FFXIV has several types of groups in it: Free Companies (guilds), PvP teams and 2 types of Linkshells (chatgroups). The first 2 have crests, which are a combination of 3 components: emblem, background and a frame. On official site (Lodestone) they are presented as 3 PNG files overlayed over each other, but to make my tracker just a tiny bit unique (including having custom favicons for groups' pages), I decided to merge them, and name them using a hash function. This also allowed to avoid duplicates. On the database level I stored only that hash, which me some space.
And that was the mistake.
Or rather it was the bigger of 2 mistakes. First mistake was actually, that on filesystem I was saving all files in just 1 folder, and that can result not only in some performance degradation when there is a lot of files, but it actually has a limit. Yes, it is quite large, but at the time of writing there are 180926 Free Companies and 11335 PvP teams, which means potentially 192261 files, and that's assuming groups won't be changing those ever. If I was using FAT32 file system that would be way above the limit of 65535. I am not, though, so I am if I am using NTFS or EXT2 and newer. But if you have more than 10000 files per folder you can choke the performance in some workloads. So, yes, it was a mistake to store them like this, and I need to change that.
I decided to store them in a way which is quite common for storing cache on filesystem: use 2 first characters from the hash to create a subfolder, then use the next 2 characters from hash to create a subfolder in that one, and store the file in the last subfolder (some do 3 layers or even more). It means, that if I have a filename like bf2360d413807d355def4028e5a7119e871c41e4dd826fce6f5bda7107621b3e.png would be stored in folder like bf\23\bf2360d413807d355def4028e5a7119e871c41e4dd826fce6f5bda7107621b3e.png.
Easy, and it was not that difficult. But I also started thinking of the size, those files are taking, and since around the same time I learnt about WEBP format, I decided to switch to it. And I did not want to use the PNG files, that I already had, because as some tests showed saving them into WEBP resulted in having slightly larger files compared to creating it from original 3 files. At least when using PHP's GD2 library. And as I've mentioned above, I did not store links to original files - only hash.
Thus I had a problem: I had hash, but I had no idea what files were used to get that hash. I could obviously find them visually, but doing that for tens of thousands of files is not something I was willing to do. I was able to get all components from Lodestone (and shared them on GitHub, too), but what's next? I could just go merging them together same way I did before, and getting that hash, and from that derive links, put them into an UPDATE query and then run the query on the database. Sounds easy right?
Yeah... There are 63 frames, more than 1300 (it's growing) emblems, and... 16385 backgrounds (even though a portion of them are visual duplicates). This gives us 1067287500 possible combinations. Running all those combinations is what took me almost 15 months. Technically less, since my PC was not running 24/7, but that still a lot. And even then ~60 hashes remained unmatched somehow (luckily for groups that had no activity during their lifespans).

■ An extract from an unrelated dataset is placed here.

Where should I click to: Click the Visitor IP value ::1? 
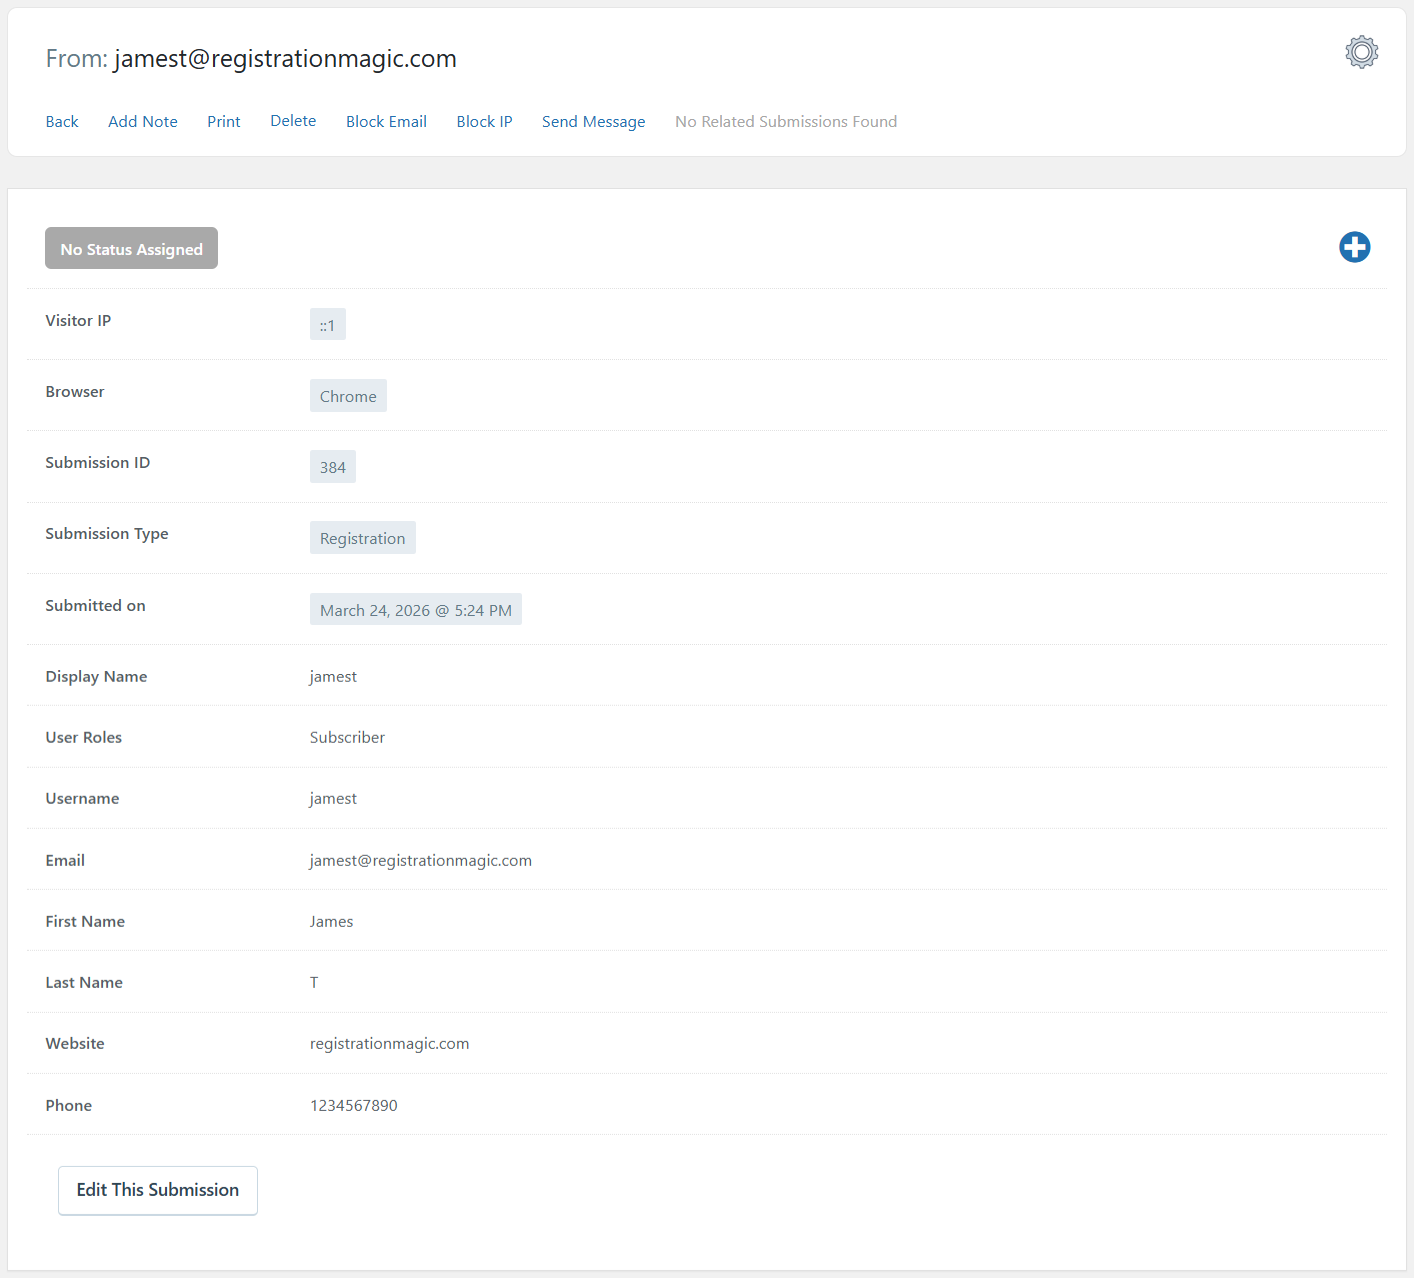click(x=328, y=325)
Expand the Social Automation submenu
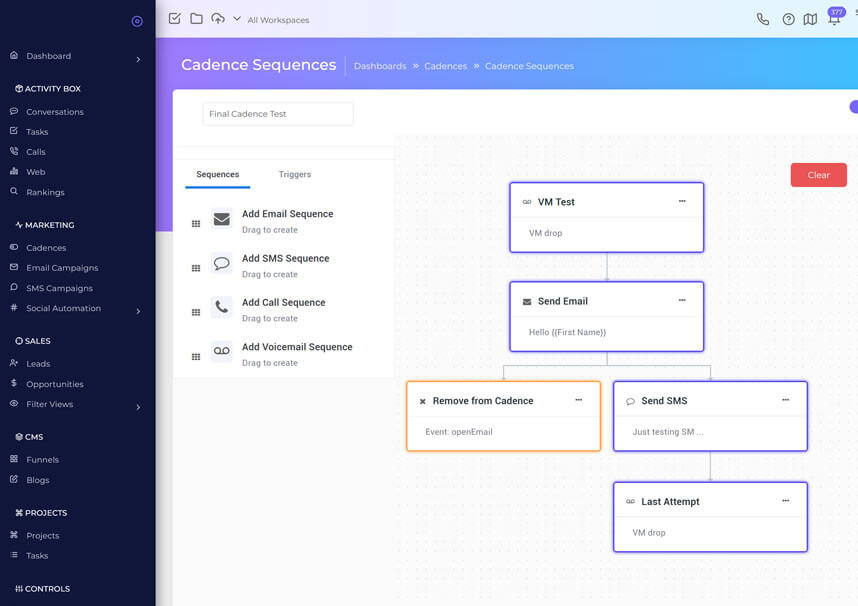The width and height of the screenshot is (858, 606). pos(138,311)
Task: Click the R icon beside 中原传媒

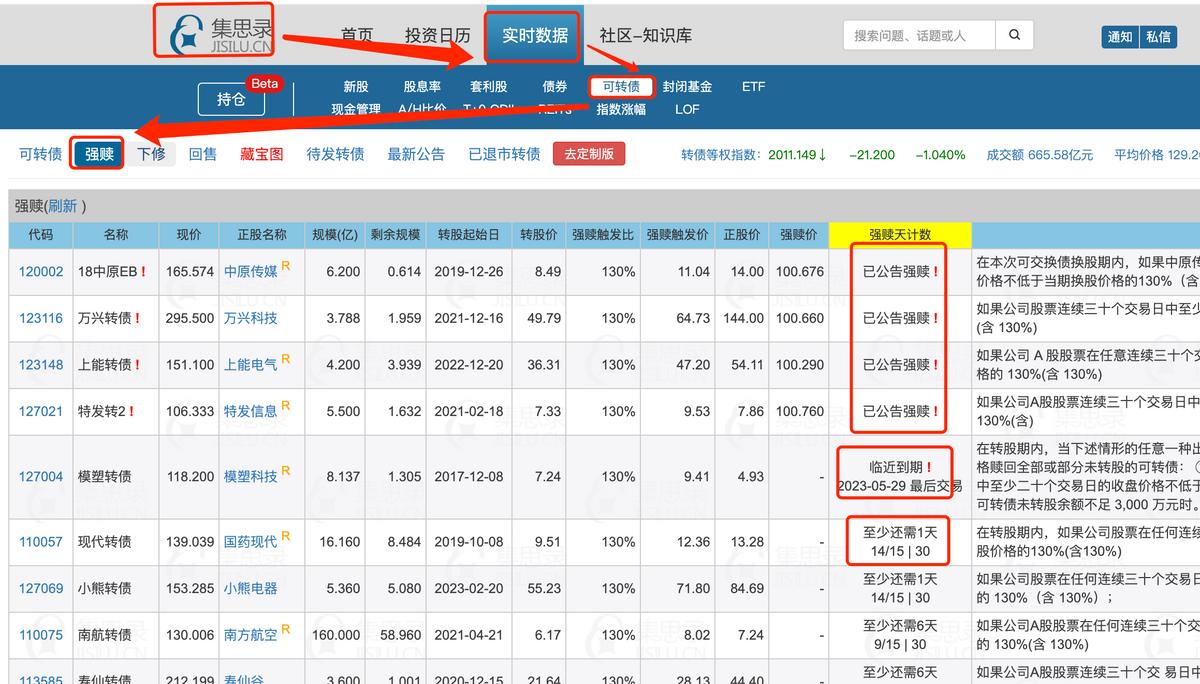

It probably could have been done much faster, but I was not able to find a good way to allow running it in multiple threads, while also keeping track of what has been checked already, so that I could resume from last position in case of interruption. Or rather, I did find a way, but it was getting slower with every new thread, and all threads besides 1 would randomly crash for no apparent reason (possibly some race condition).
So what's the point of this? Think extra hard what you decide to store in your database. Yes, you want to store only data that you need, but you should always consider potential future needs. Especially if you plan on storing derived information, and not original one. Please, learn from my mistake.
Oh, and if you're wondering, the banner for this article is made out of 45 most used crests (50 would be a bit too crowdy). As you can see simple ones without any backgrounds and frames are dominating, as well as those with heart motives.